What makes civil litigation expensive? Well, one thing that makes fighting expensive is fighting about where you are going to fight.
Best Buy promised employees of MindSHIFT something of value if the MindSHIFT employees stuck around for three years after Best Buy bought MindSHIFT. But, within the three years, Best Buy decided to dump MindSHIFT rather than MindSHIFT employees ditching Best Buy. So MindSHIFT employees brought suit against Best Buy in a putative class action in Minnesota state court based on the alleged broken promise.
Best Buy removed the lawsuit to federal court, claiming the U.S. District Court for the District of Minnesota had jurisdiction under a federal statute governing some class action litigation, the CAFA. To meet the CAFA standard, Best Buy had to make a showing that there was more than $5 million at stake in the litigation and Best Buy argued:
The amount in controversy exceeds $5,000,000 in the aggregate. The putative class that Plaintiffs Restrepo and Mattero purport to represent consists of ‘All persons who (a) were granted the option to purchase shares in Best Buy under Best Buy’s Long-Term Incentive Program Award Agreement; and (b) were employed by MindSHIFT, Inc. as of February 1, 2014; and (c) who owned Restricted Shares that had not vested prior to February 1, 2014.’ At the time of the sale of MindSHIFT to Ricoh, the collective value of unvested stock grants to MindSHIFT employees exceeded $5,000,000.
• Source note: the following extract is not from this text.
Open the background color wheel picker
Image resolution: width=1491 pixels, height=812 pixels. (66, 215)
What is an “option to purchase shares” and what are “unvested stock grants”? Which one was involved here? What is the value of one vs. the value of the other? As of when?
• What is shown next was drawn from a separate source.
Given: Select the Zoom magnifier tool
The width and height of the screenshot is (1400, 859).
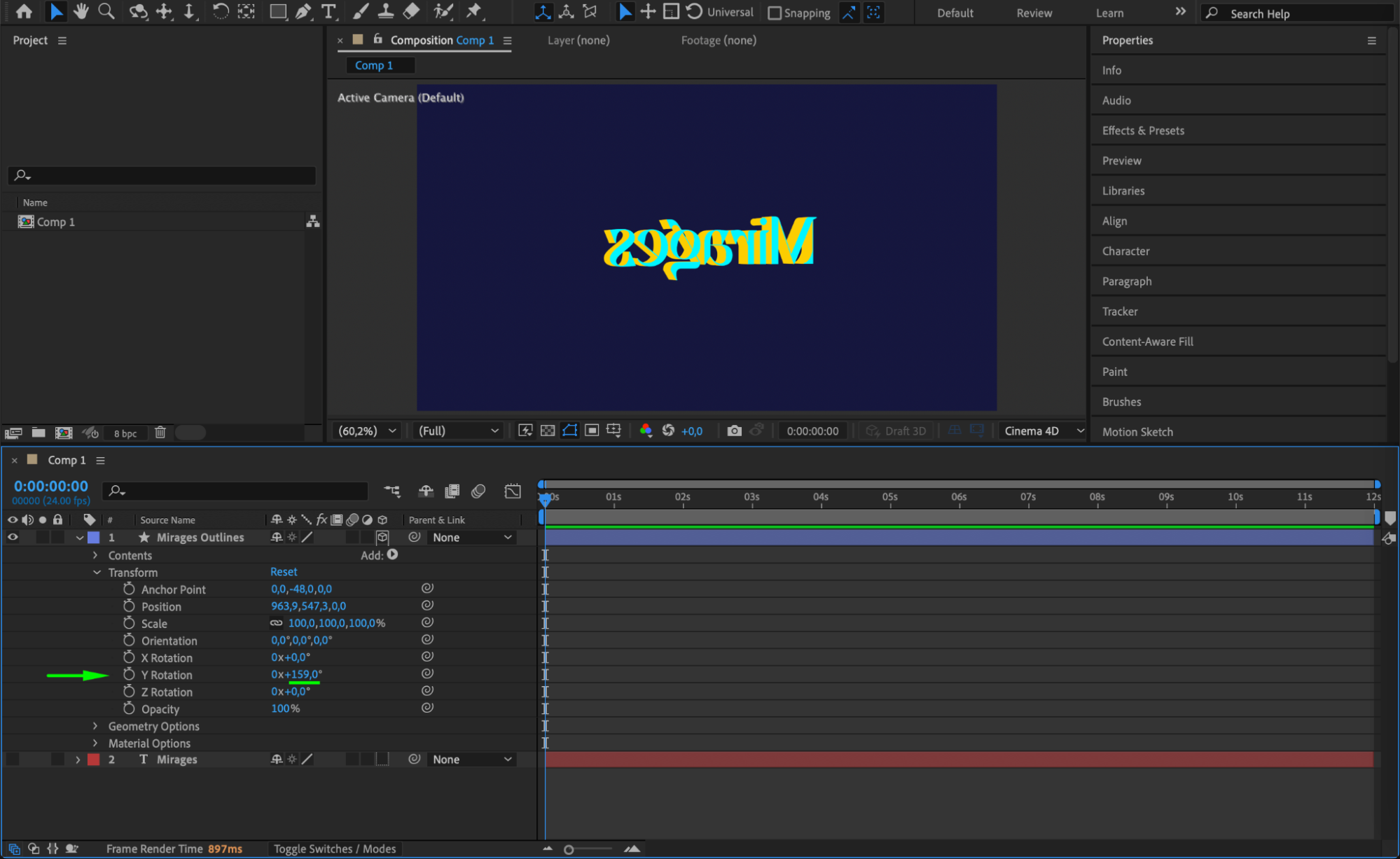Looking at the screenshot, I should pyautogui.click(x=106, y=11).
I don’t know. Neither did U.S. District Court Judge Joan N. Ericksen (D. Minn.) after the issue was briefed before her and she had to decide whether to send the case back to Hennepin County District Court.
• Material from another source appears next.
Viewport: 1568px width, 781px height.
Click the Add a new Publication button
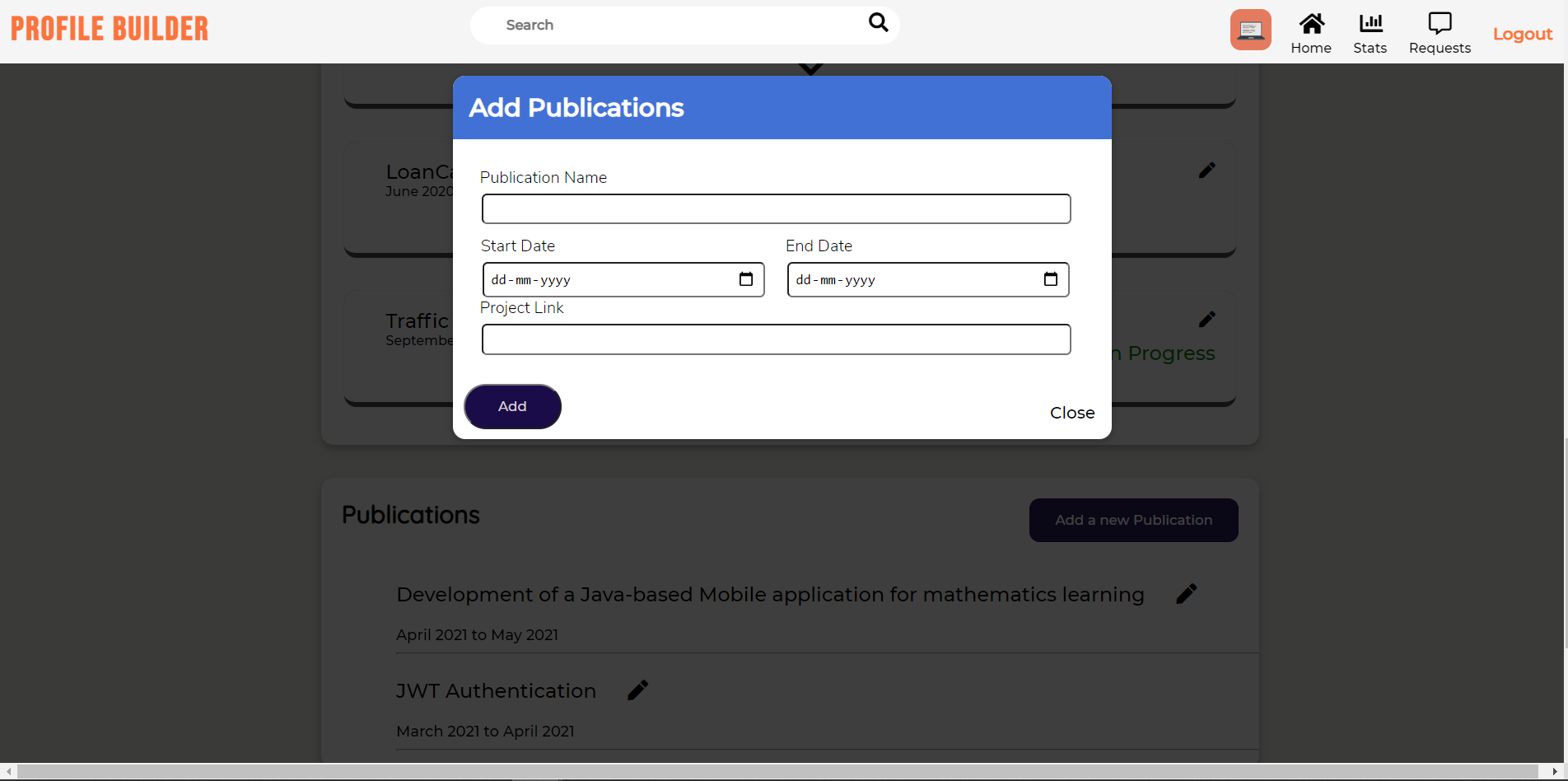point(1133,520)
“Sorry, for the confusion,” Best Buy counsel implored the Court (I paraphrase). “Best Buy seeks to make clear that the awards at issue are stock grants, as opposed to stock options” (I quote) (emphasis added). “Unlike a stock option, the value of which depends on the exercise price, the value of a stock grant depends only on the market price of the stock,” Best Buy sought to clarify (again, quoting)…
But Best Buy goes on to concede:
Because those shares were not vested as of the time of the sale of MindSHIFT (and, in fact, would not yet be vested even if MindSHIFT were still part of the Best Buy Company Group), it is not possible to precisely calculate their value.
Yes. That was the point of the remand.
Last week, Judge Ericksen rejected Best Buy’s request for reconsideration of her decision to remand the case to state court.
Think of the delay and the cost of the removal of this lawsuit from state court and the cost and delay of the briefing of the fight to remand to state court.
In the end, the same law will supposedly apply whether the case is decided in state court or federal court.